Seriously, am I missing ... (Below threshold)
john:

Seriously, am I missing something here? Please explain it to me.

Sure. As I noted above (#17) to someone else who made the same error, you're citing the finances for public radio stations. The finances for NPR are in the chart under that one. The charts are clearly labeled.

Sorry to disappoint you with a straight answer.

John, Thank you for ... (Below threshold)
Chip:

John,
Thank you for your straight answer. I was looking at the information for Member Station Finances. My apologies.

Still, in the article it states that,


Stations receive support from several sources - listener contributions, corporate sponsorship, in-kind and direct support from universities (for those licensed to a college or university), foundation grants and major gifts, grants from the Corporation for Public Broadcasting, and in some cases state and local governments.

and

"While NPR does not receive any direct federal funding, it does receive a small number of competitive grants from CPB and federal agencies like the Department of Education and the Department of Commerce."

so, I believe, if I'm not entirely wrong, they DO receive money from Federal, State, and Local taxes. But, if we were to cut funding for the CPB, then since NPR doesn't receive money from taxes, as you say, then they have no fear of losing any income, correct?

What I am driving at here, is that the Federal Government needs to start cutting some things, and public radio is a good candidate for the chopping block. My reasoning is, I don't see a public benefit that would be entirely lost if we cut the funding, because revenue for them could simply come from other sources. I just don't see what the big cry is about if we cut their funding. We simply have to start trimming fat.
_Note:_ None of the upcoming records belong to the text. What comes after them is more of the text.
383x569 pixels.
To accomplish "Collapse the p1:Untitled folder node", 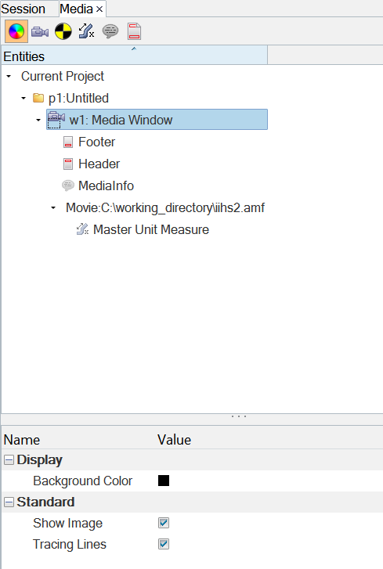I will click(x=23, y=98).
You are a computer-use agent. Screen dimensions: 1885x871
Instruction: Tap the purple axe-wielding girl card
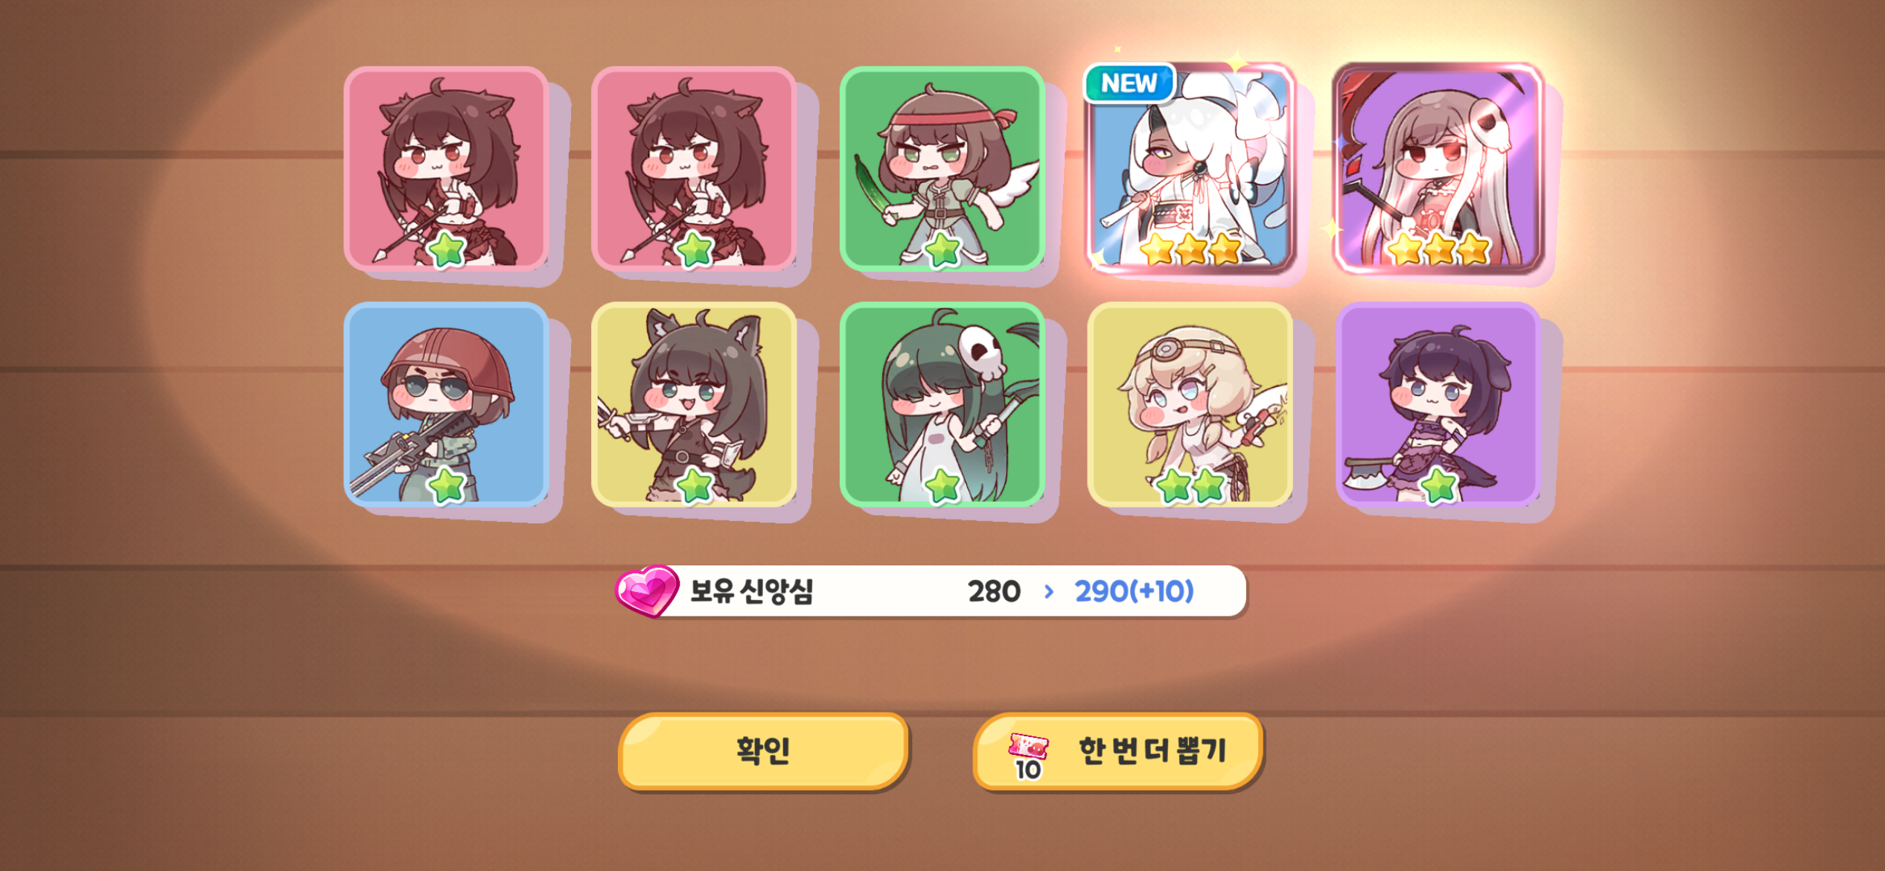(x=1438, y=404)
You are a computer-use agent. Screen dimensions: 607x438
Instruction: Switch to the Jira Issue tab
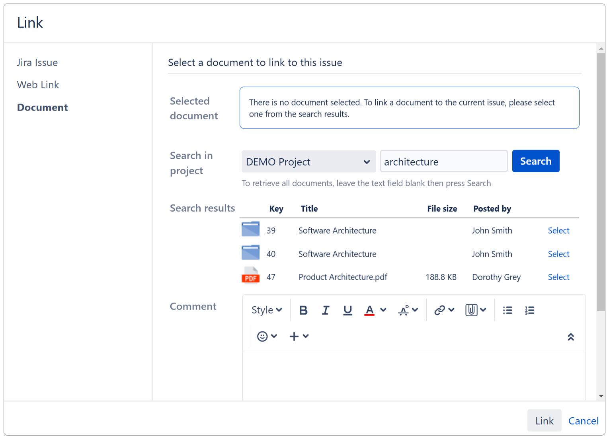(x=37, y=62)
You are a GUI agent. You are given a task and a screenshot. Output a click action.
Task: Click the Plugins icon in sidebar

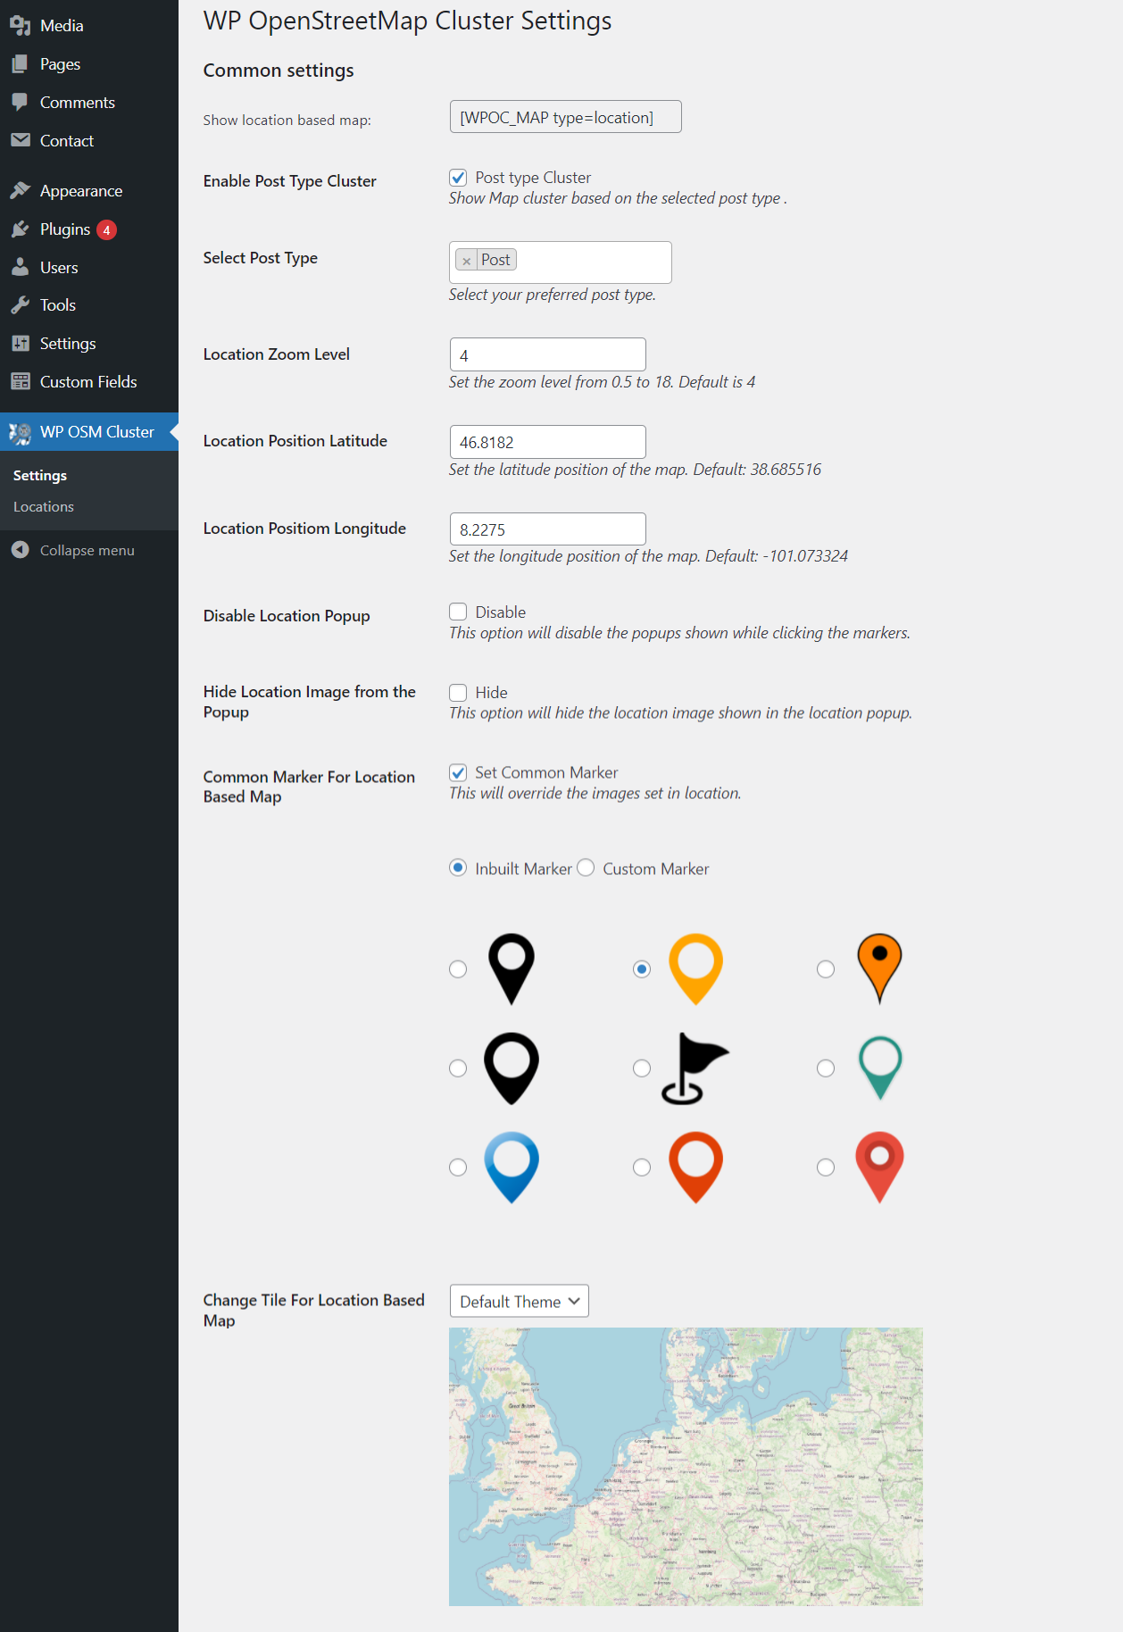coord(21,229)
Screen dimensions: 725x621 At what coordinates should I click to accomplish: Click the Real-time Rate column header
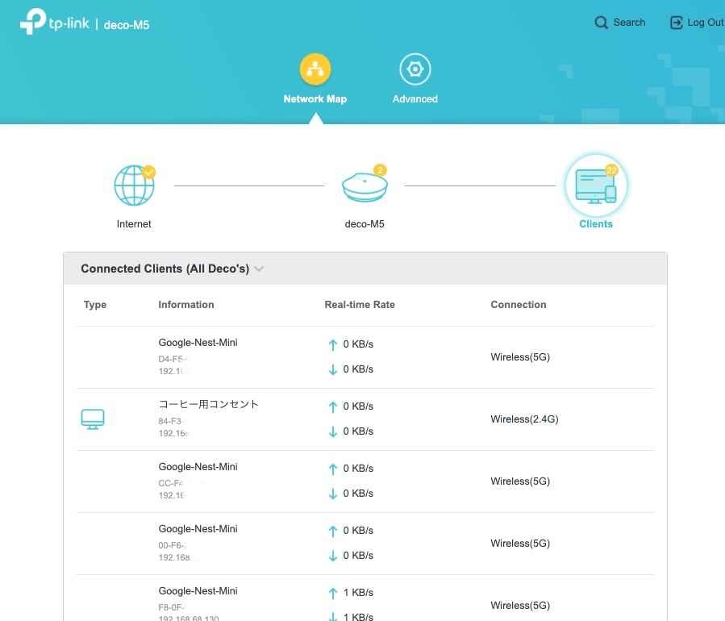pyautogui.click(x=359, y=305)
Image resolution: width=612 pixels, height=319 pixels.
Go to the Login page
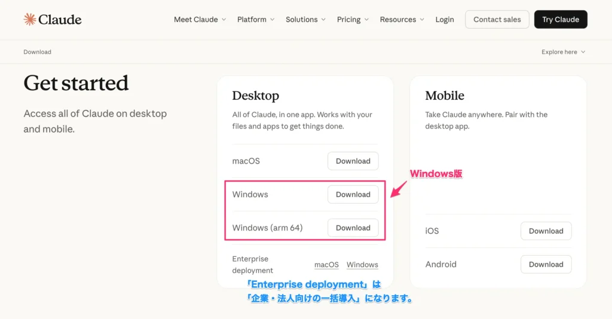point(445,20)
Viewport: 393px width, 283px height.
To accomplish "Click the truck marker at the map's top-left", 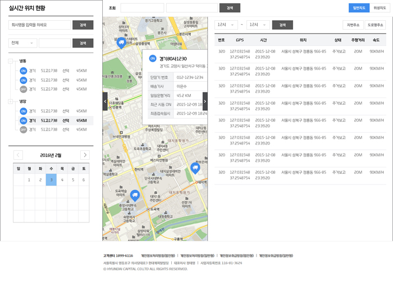I will (121, 42).
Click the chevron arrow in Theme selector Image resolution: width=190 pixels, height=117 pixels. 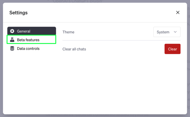tap(175, 32)
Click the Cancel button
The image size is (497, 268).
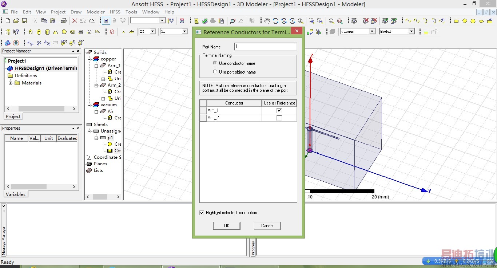(x=267, y=226)
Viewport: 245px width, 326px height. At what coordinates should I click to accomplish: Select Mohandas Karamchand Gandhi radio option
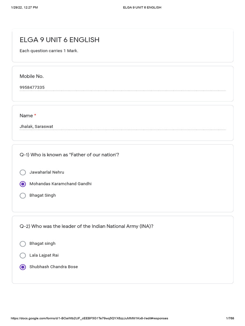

I've addressed all of your ... (Below threshold)
john:

I've addressed all of your points in earlier comments. If you want to make the argument to defund CPB and thus cut funding for 1300 independent, non-profit, small businesses, you're welcome to do so. But that's not the "defund NPR" argument.

You're also welcome to argue for bills of attainder that prohibit NPR from participating in the open-to-everyone grant programs sponsored by government agencies. That won't get you far.

And finally, your argument that:

because revenue for them could simply come from other sources. I just don't see what the big cry is about if we cut their funding. We simply have to start trimming fat.

works equally well for any government subsidy, including those for oil companies. Since any organization that gets a subsidy can "simply" get the money from other sources, right?

works equally well... (Below threshold)
Chip:
works equally well for any government subsidy, including those for oil companies. Since any organization that gets a subsidy can "simply" get the money from other sources, right?You know what? You are absolutely right, lets have the debate on the floor of the house and senate about removing funding that affects 1300 businesses, as well as lets open debate on a bill that removes the subsidies for oil companies, I'm all for it! Of course you'll drive more oil companies to conduct their businesses in other countries and drive even more jobs away, but sure, I'm with you on cutting the fat where it needs to be cut.

You see, I can see where the general public benefits from Oil companies, NPR? Not so much.